■ Description of the task: Copy the material below word for word, leaving out the pictures.

■ Records to process:
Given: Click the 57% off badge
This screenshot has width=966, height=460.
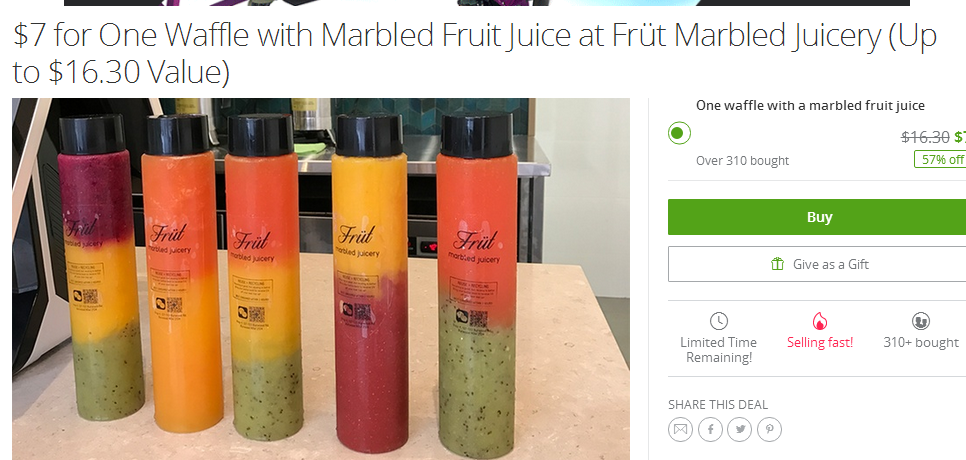Looking at the screenshot, I should coord(940,159).
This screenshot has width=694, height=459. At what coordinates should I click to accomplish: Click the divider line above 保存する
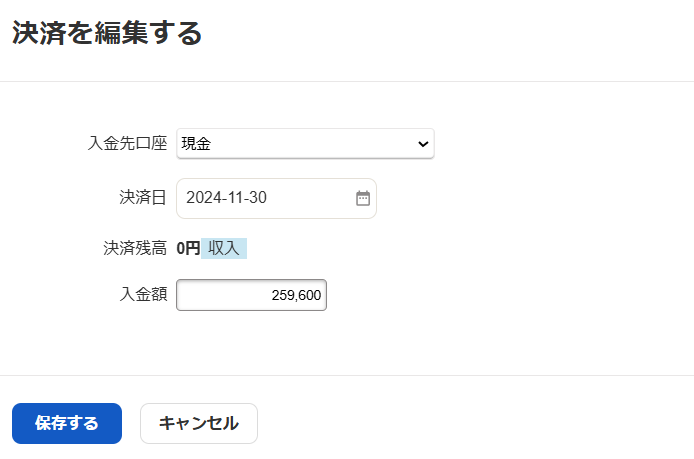tap(347, 376)
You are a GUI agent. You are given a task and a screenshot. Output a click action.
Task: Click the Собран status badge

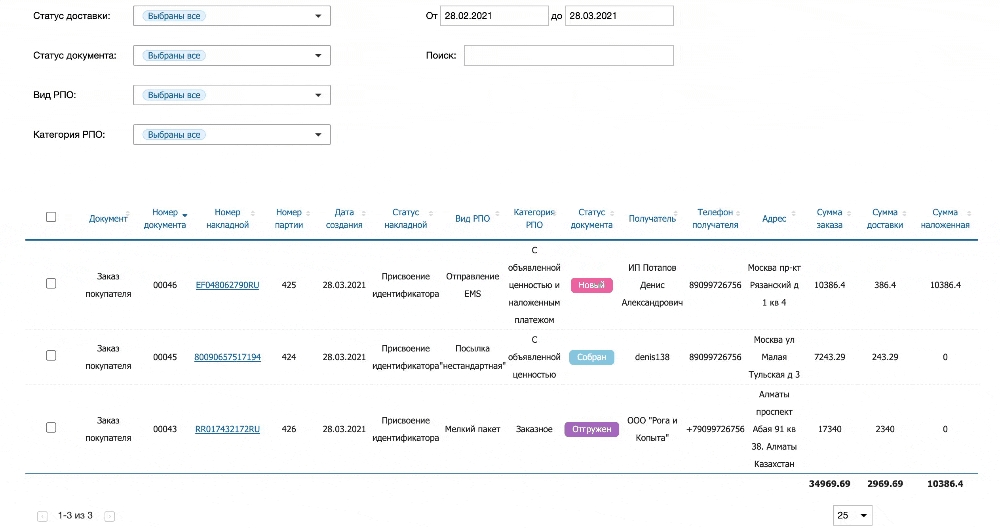tap(591, 357)
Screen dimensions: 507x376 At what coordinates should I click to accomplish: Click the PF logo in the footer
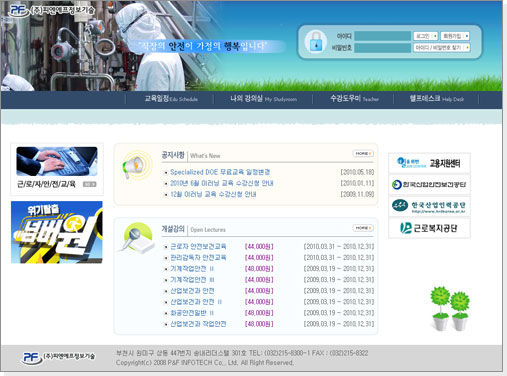59,357
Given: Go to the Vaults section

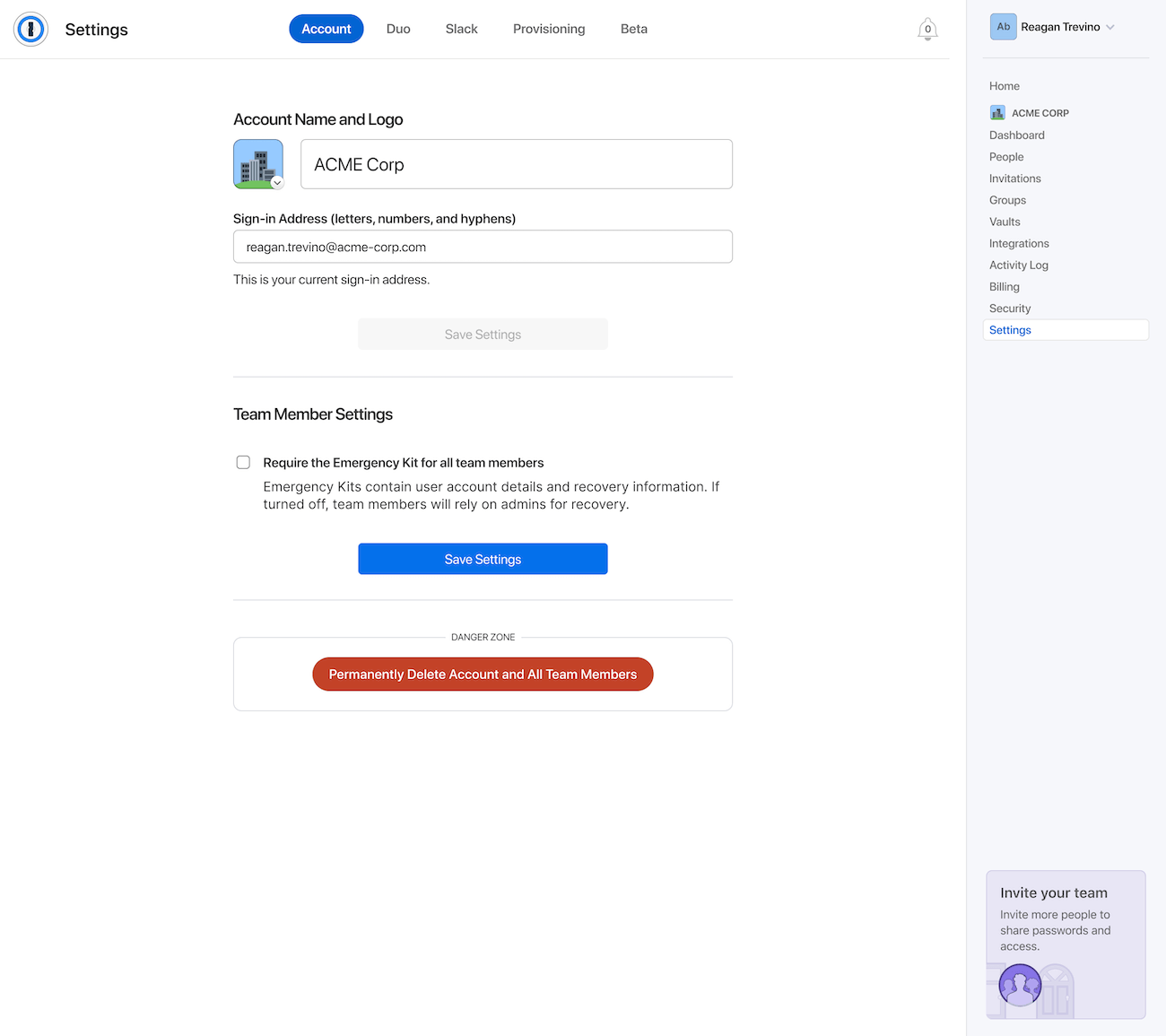Looking at the screenshot, I should point(1005,222).
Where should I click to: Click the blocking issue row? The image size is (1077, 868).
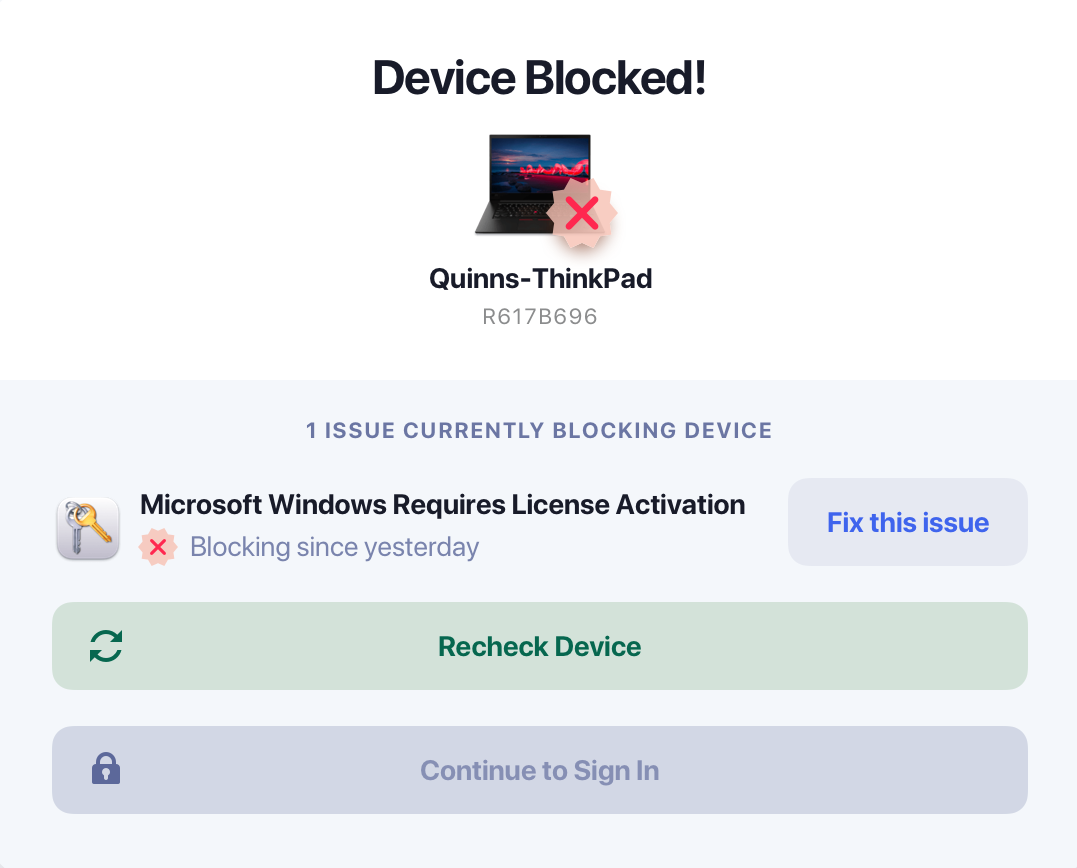pos(420,524)
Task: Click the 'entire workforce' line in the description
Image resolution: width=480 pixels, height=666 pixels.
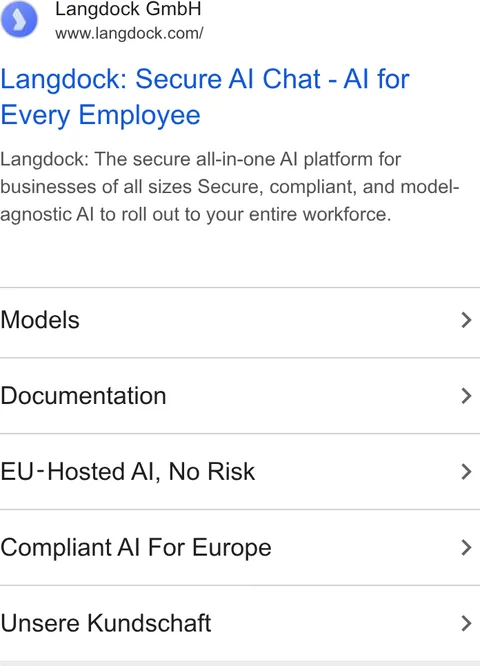Action: (x=195, y=214)
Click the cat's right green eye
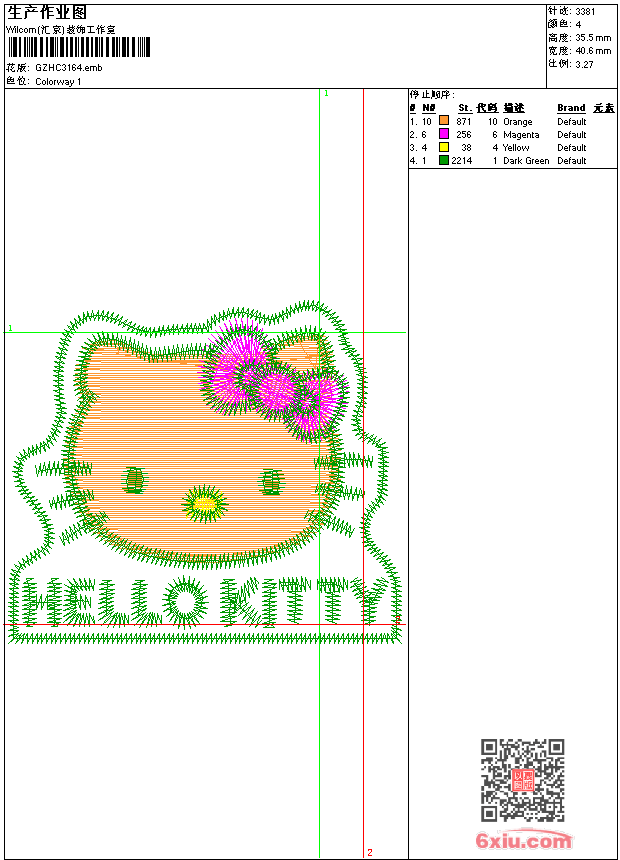This screenshot has width=620, height=860. [x=270, y=482]
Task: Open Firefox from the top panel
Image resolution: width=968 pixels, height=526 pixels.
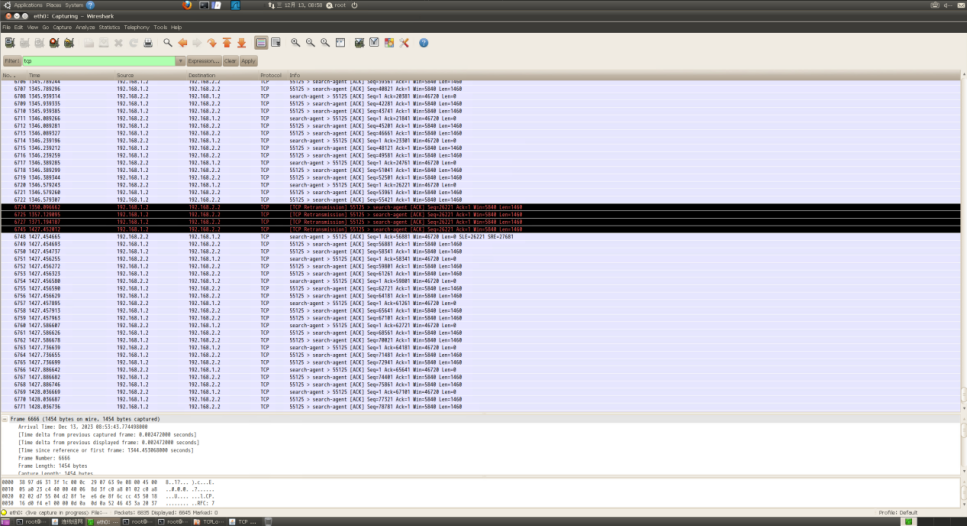Action: [187, 5]
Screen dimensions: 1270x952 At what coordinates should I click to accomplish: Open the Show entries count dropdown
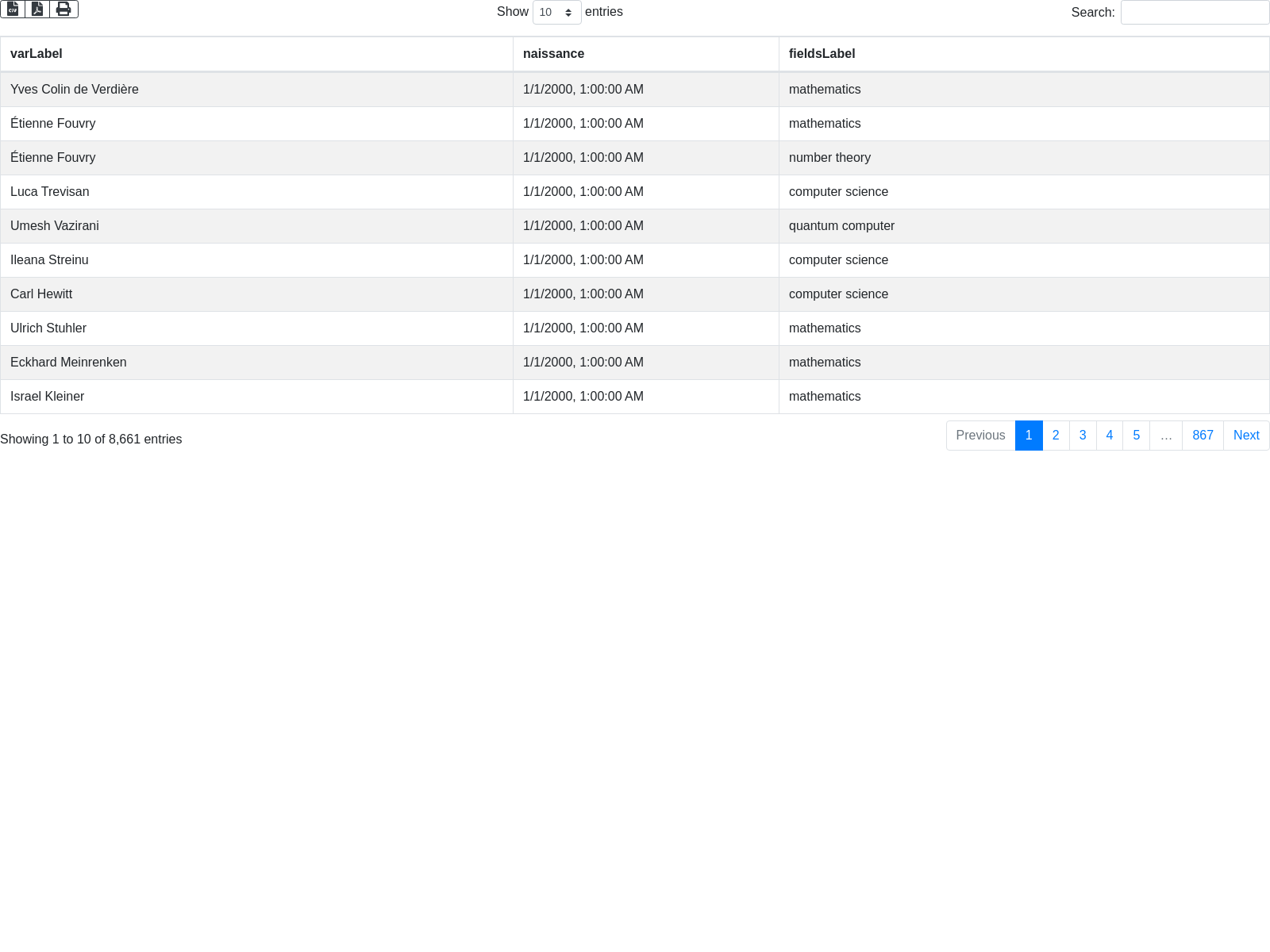[556, 13]
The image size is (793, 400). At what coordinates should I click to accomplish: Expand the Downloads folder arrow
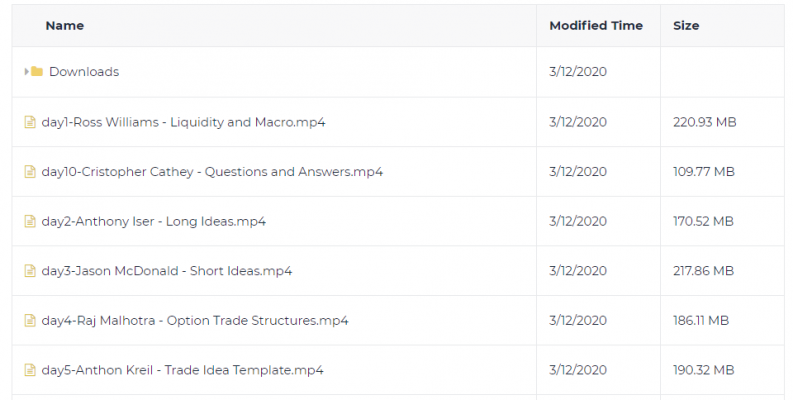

■ Worked answer:
Given: Click the 57% off badge
This screenshot has width=966, height=460.
Looking at the screenshot, I should coord(940,159).
This screenshot has width=694, height=459. At what coordinates should I click to accomplish: Click the divider line above 保存する
tap(347, 376)
You are a GUI agent. You are given a task and a screenshot. Output a click action.
Task: Click the Собран status badge

tap(591, 357)
Screen dimensions: 507x376 At what coordinates should I click to accomplish: Click the PF logo in the footer
59,357
Given: Go to the Vaults section

Looking at the screenshot, I should point(1005,222).
Where should I click to: Click the blocking issue row? The image size is (1077, 868).
pos(420,524)
Task: Click the 'entire workforce' line in the description
Image resolution: width=480 pixels, height=666 pixels.
Action: (x=195, y=214)
Click the cat's right green eye
This screenshot has width=620, height=860. [x=270, y=482]
Task: Open Firefox from the top panel
Image resolution: width=968 pixels, height=526 pixels.
Action: [187, 5]
Screen dimensions: 1270x952 At what coordinates should I click to accomplish: Open the Show entries count dropdown
[556, 13]
The image size is (793, 400). At what coordinates should I click to accomplish: Expand the Downloads folder arrow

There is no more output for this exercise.